You're not the first let's just say, but eventually they all come around. Most of them, anyway..... Anyway, stick around (by the way I am not criticising you at all) you'll see that you might be over thinking things a bit.... Remember, we're programming robots not PCs....
@Richard R Thanks for your comments. I understand what you're saying about the different philosophies when it comes to different programming environments. But, to me, programming is programming with a certain set of best practices associated with it regardless of implementation and point of view. This environment, for example, is simply a multi-threaded, multi-core approach. While it's called blocking and non-blocking here, it's still just multi-processing/multi-tasking vs single tasking. The same practices can be applied to both. The main difference here is that the robot's processing is transitory in large measure. Move this servo to here, rotate that one to there, get an A-D value, etc. No big time on-going processing for the most part. The scripting language is great in that it hides the dirty details and grunt work and I intend to use it in my own development environment.
Just saw your new post. I don't have a problem with the way things are done here. In fact, if there had been an explanation of how the the scripting language actually performed it's tasks, I would have never presented the example I did and all this would have never have been posted. But there wasn't. I have no intention of trying to change anything, nor will I ever post anything on the subject again. I'll just keep my opinions to myself and stroll merrily on my way doing my own thing.
I could have sworn your code used the Servo() command not ServoUp(). With the Servo() command it's redundant.
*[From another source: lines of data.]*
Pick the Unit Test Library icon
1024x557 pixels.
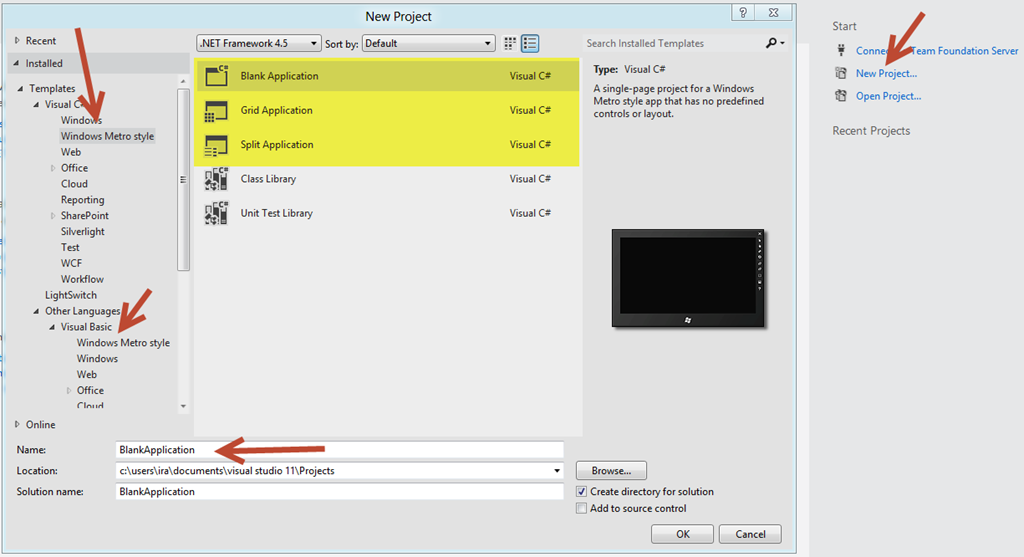click(x=217, y=214)
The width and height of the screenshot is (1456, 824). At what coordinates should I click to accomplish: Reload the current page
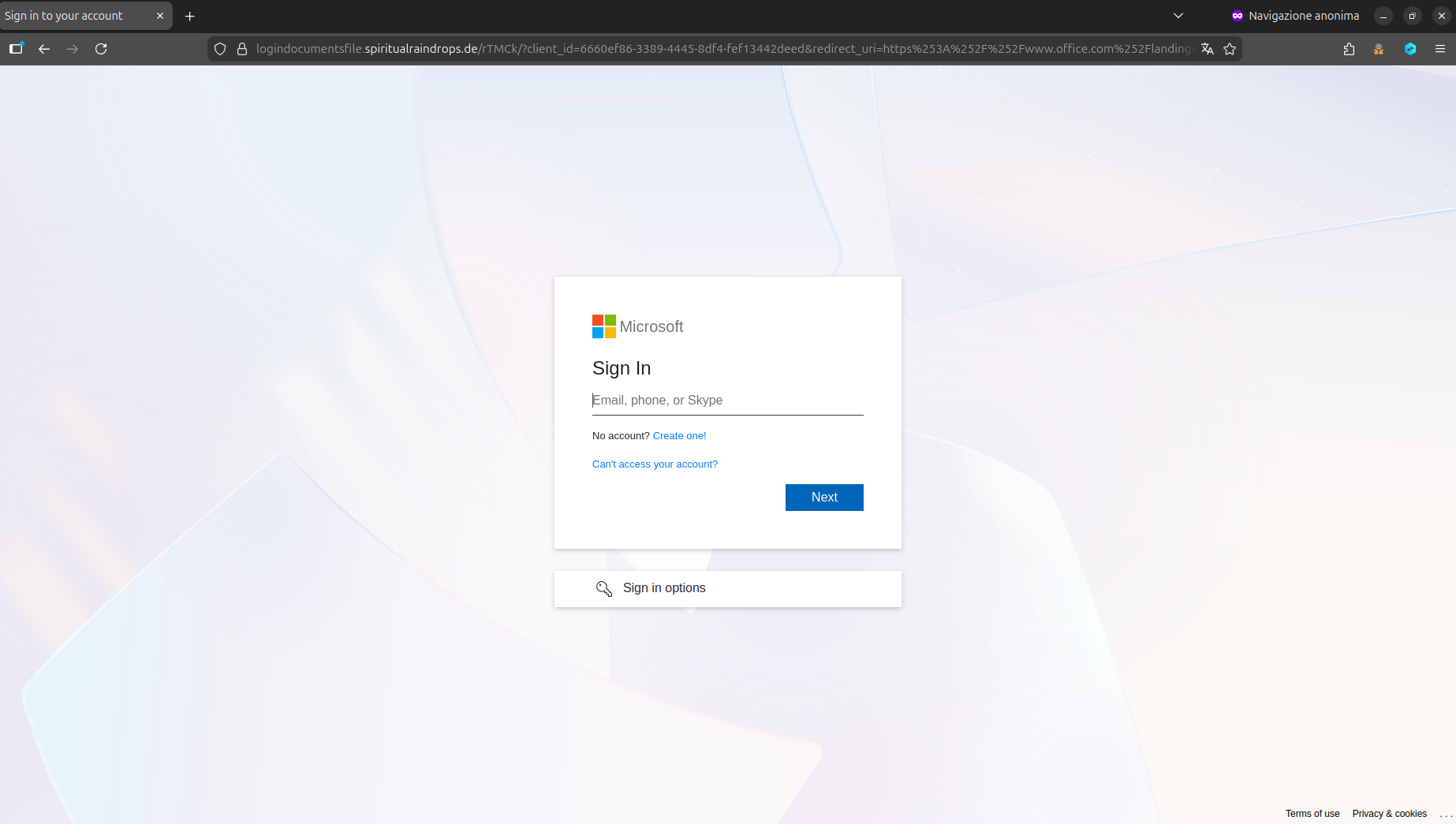click(x=101, y=49)
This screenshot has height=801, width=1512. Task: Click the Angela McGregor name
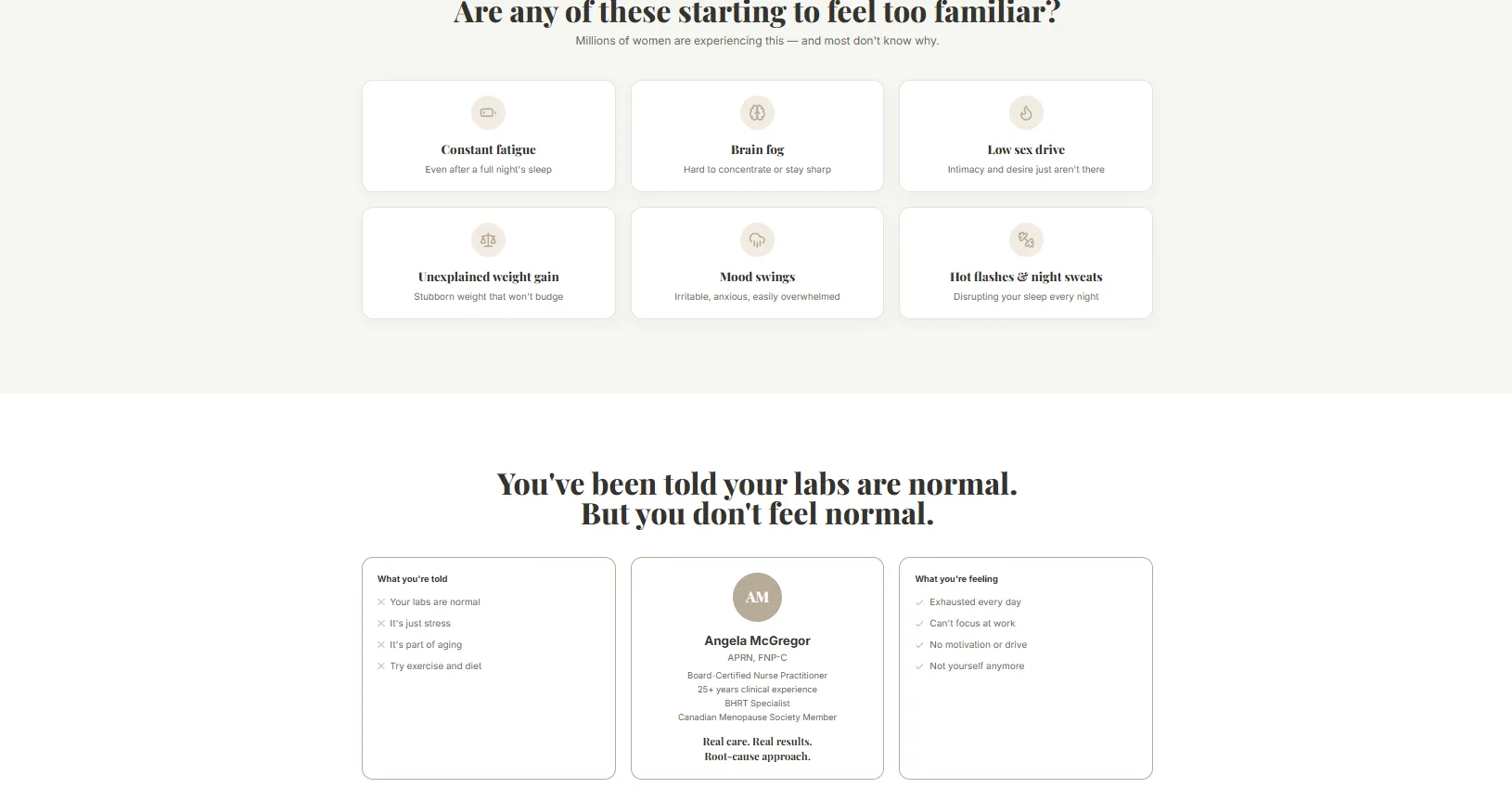click(x=757, y=640)
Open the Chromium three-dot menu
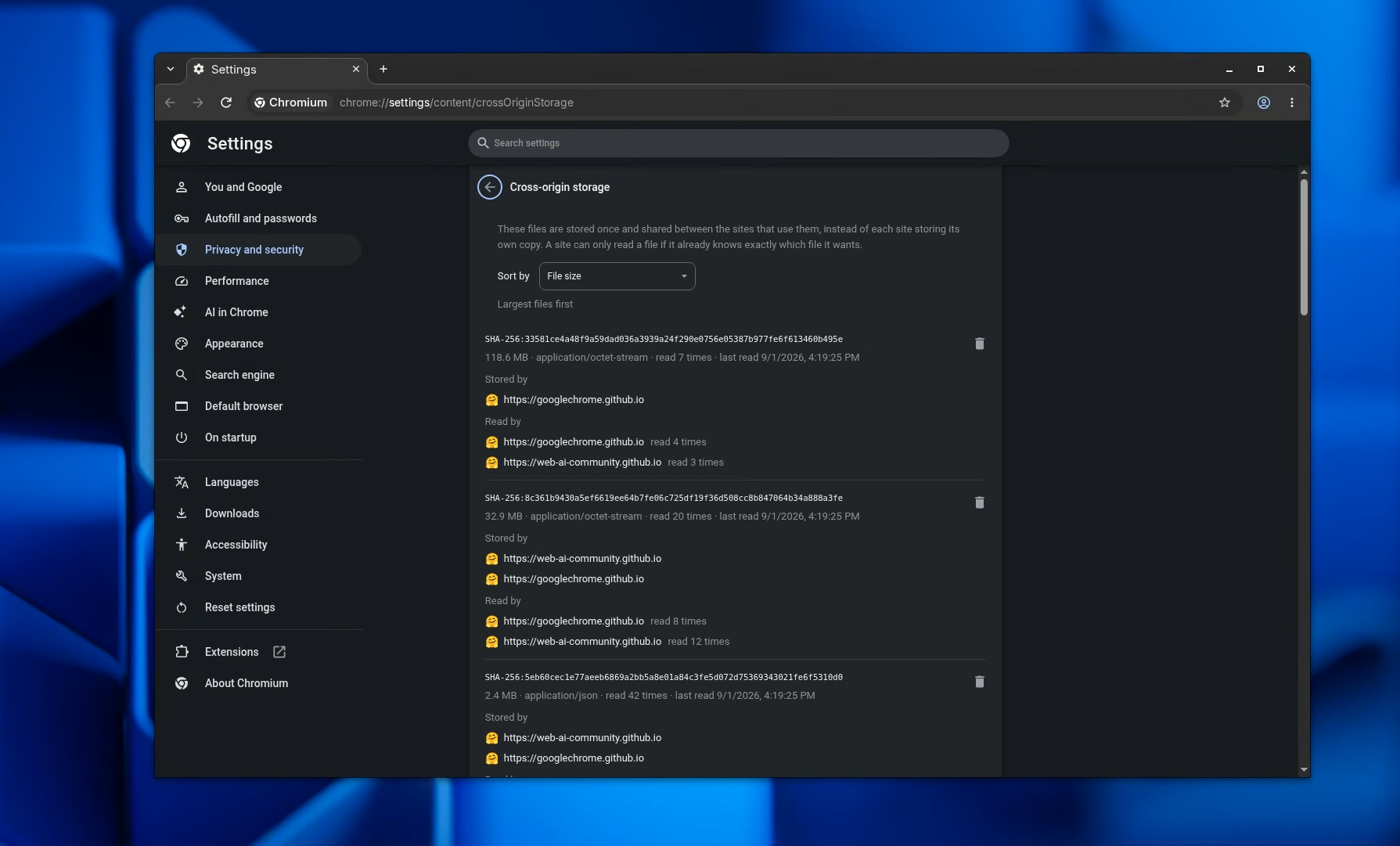 click(1292, 103)
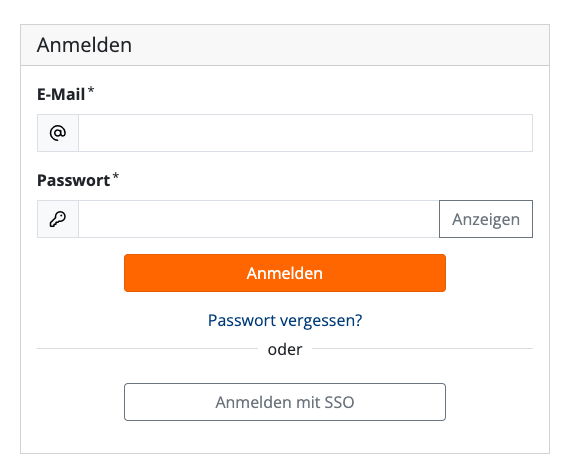Click the required asterisk next to Passwort
Viewport: 575px width, 471px height.
116,176

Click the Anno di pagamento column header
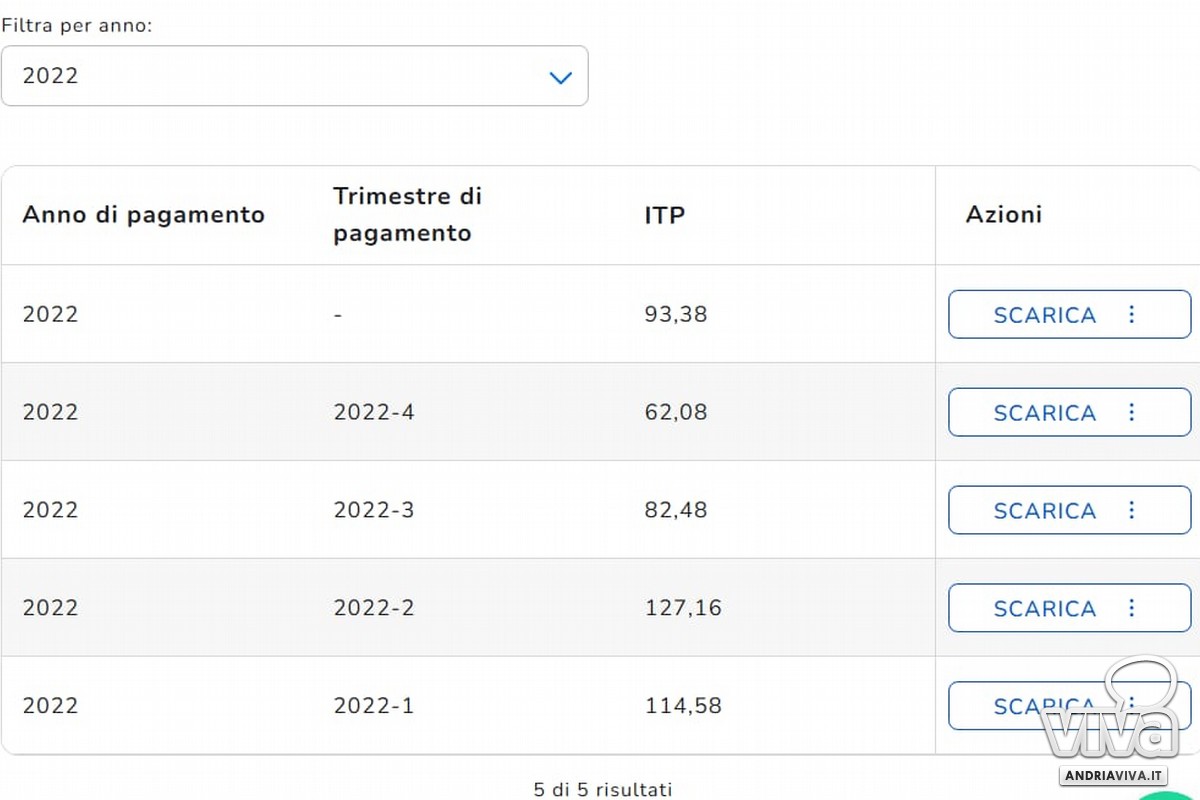point(143,215)
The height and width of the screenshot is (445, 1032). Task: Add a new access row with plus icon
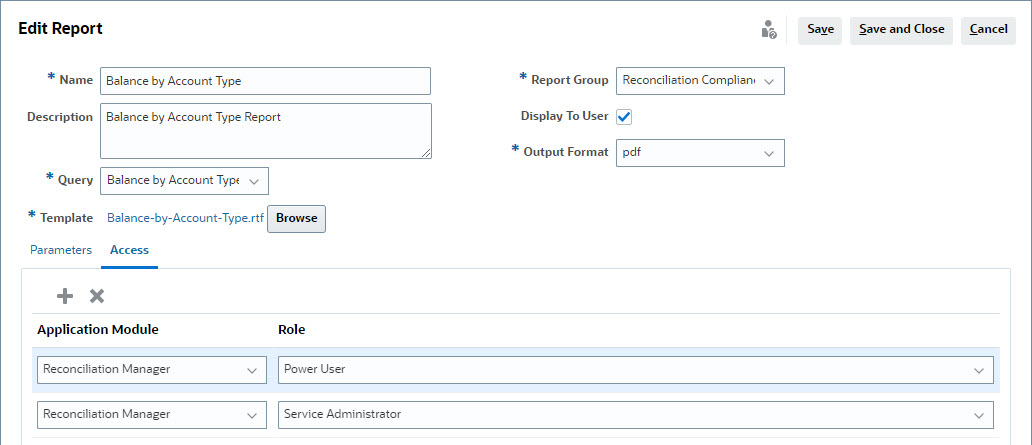(65, 296)

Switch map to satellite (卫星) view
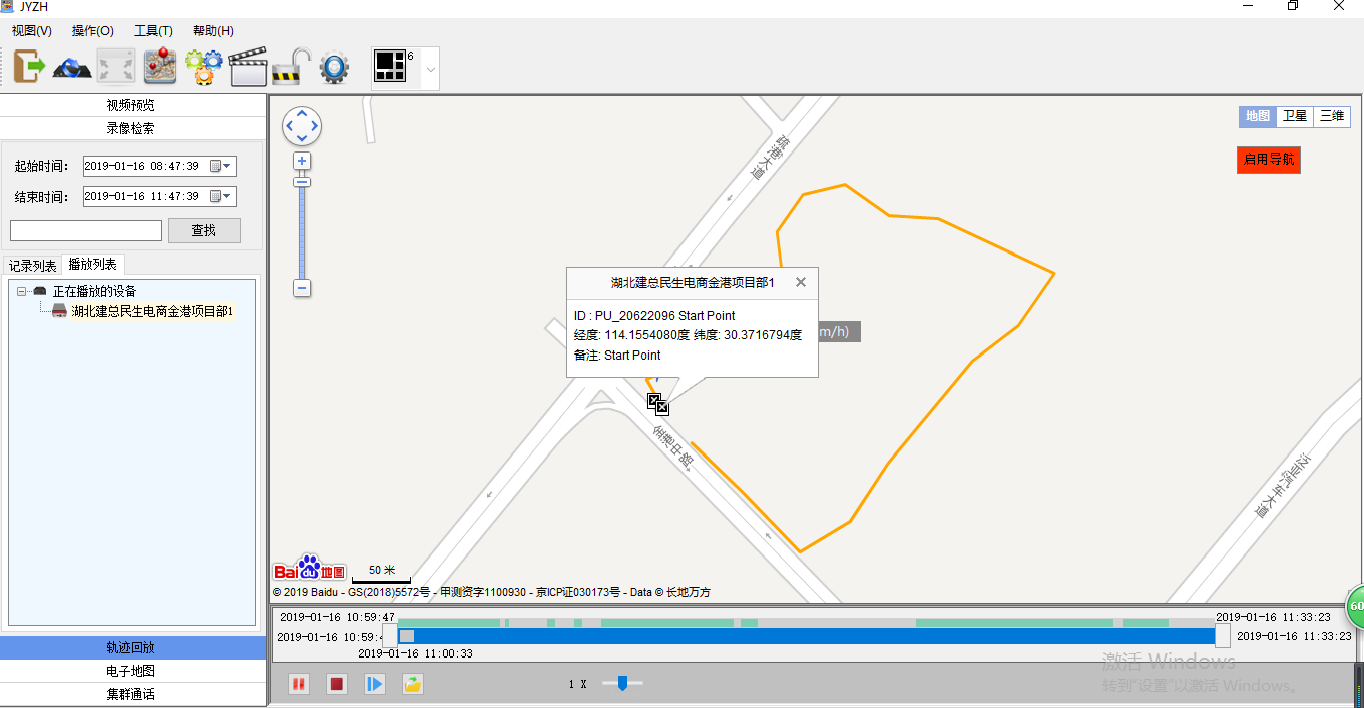tap(1295, 116)
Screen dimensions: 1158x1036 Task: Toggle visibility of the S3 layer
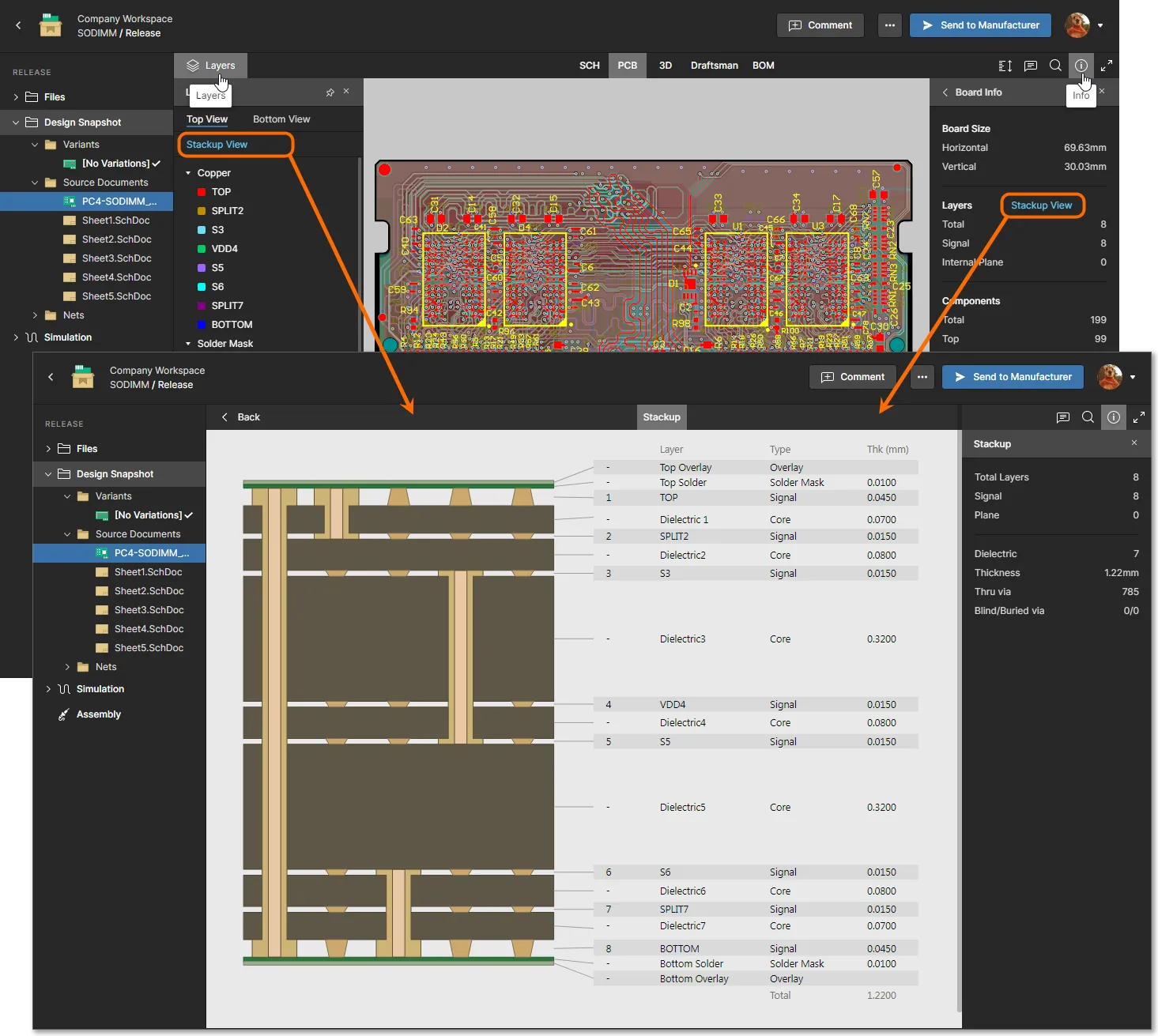pos(202,230)
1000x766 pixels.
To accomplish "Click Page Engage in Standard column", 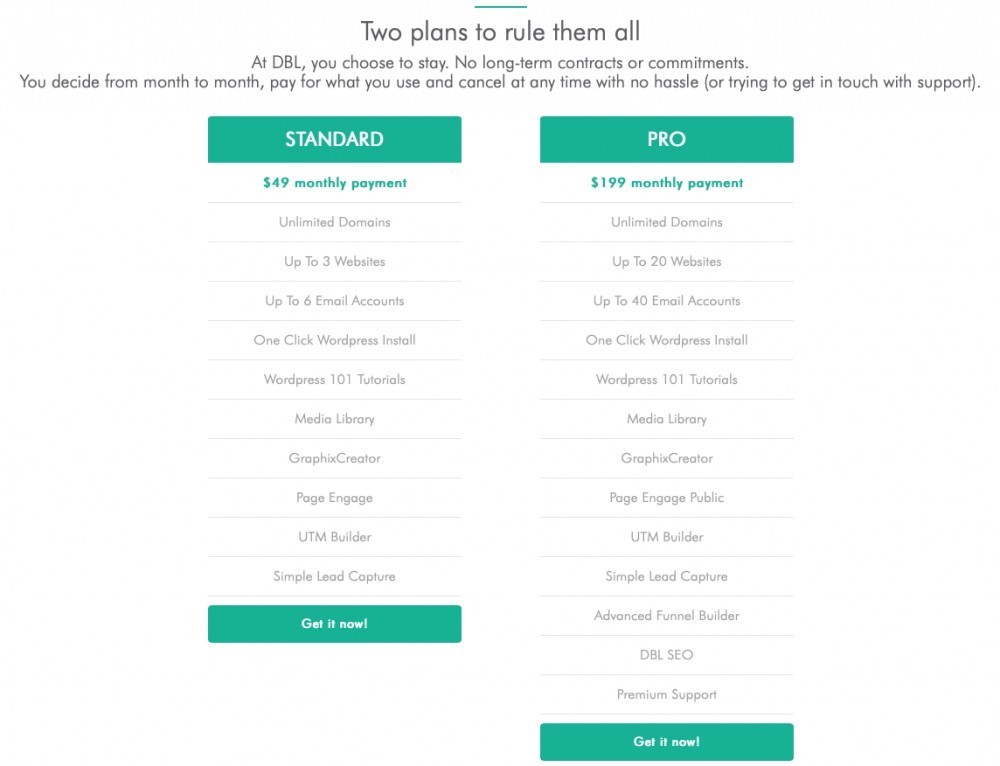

ServoUp() or ServoDown() in a loop to move servos in increments until a position does not make repeating until it's at position redundant and the position is changing and can be tracked in the software.
This is an example of redundant code, which I thought I was commenting on (possibly in my haste as I was on my phone at the time).
Basically, the code (which is pointless) would presume the servo position is read from the servo and polled every 10ms until it reaches position 180 and then reports that it's in position. The reality is the repeat part of the code wouldn't repeat since the software, as soon as you send the Servo(D1, 180) command, would think the servo is at position 180 even if servo speed was so slow it took 10 seconds to get there.
@WBS00001 You got it all wrong, we don't want you to keep your opinions to yourself.... Nobody learns anything that way.... What I was trying to say was... "it is better to sand with the grain not against it".... You have to keep an open mind to different ways here (me included) because as I mentioned programming robotics is different than PC software development....
I had to change the way I thought about programming when I first came here too... I was programming old style micros ... ez robot had a weird new multi tasking controller that I had trouble understanding the why's and how's at first.... Once I got that "eureka" moment the Basic Atom microcontroller I was using for the past few years quickly got tossed.... Now almost 2 years on I am still in the ez robot "honeymoon" phase....
@Rich Ah, I see what you're saying. Yes, a simple servo command would be redundant and pointless as opposed to ServoUp. Okay, that clears that up, thanks.
The GetServo command is inadequately explained in the Script manual it would seem. The description leads one to believe it gets the current mechanical position of the servo in that it says "Returns the servo Position value of the specified port." I gather it actually returns the value of where it's supposed to be as opposed to where it actually is. The manual also says "Servo position is between 0 and 100". To me that says it returns a value in the range of 0 to 100 (percentage?) and not 0 to 180. Which makes me wonder how it ever gets to the value of 150 as presented in the example? Is that a mistake in the manual or am I not reading it right?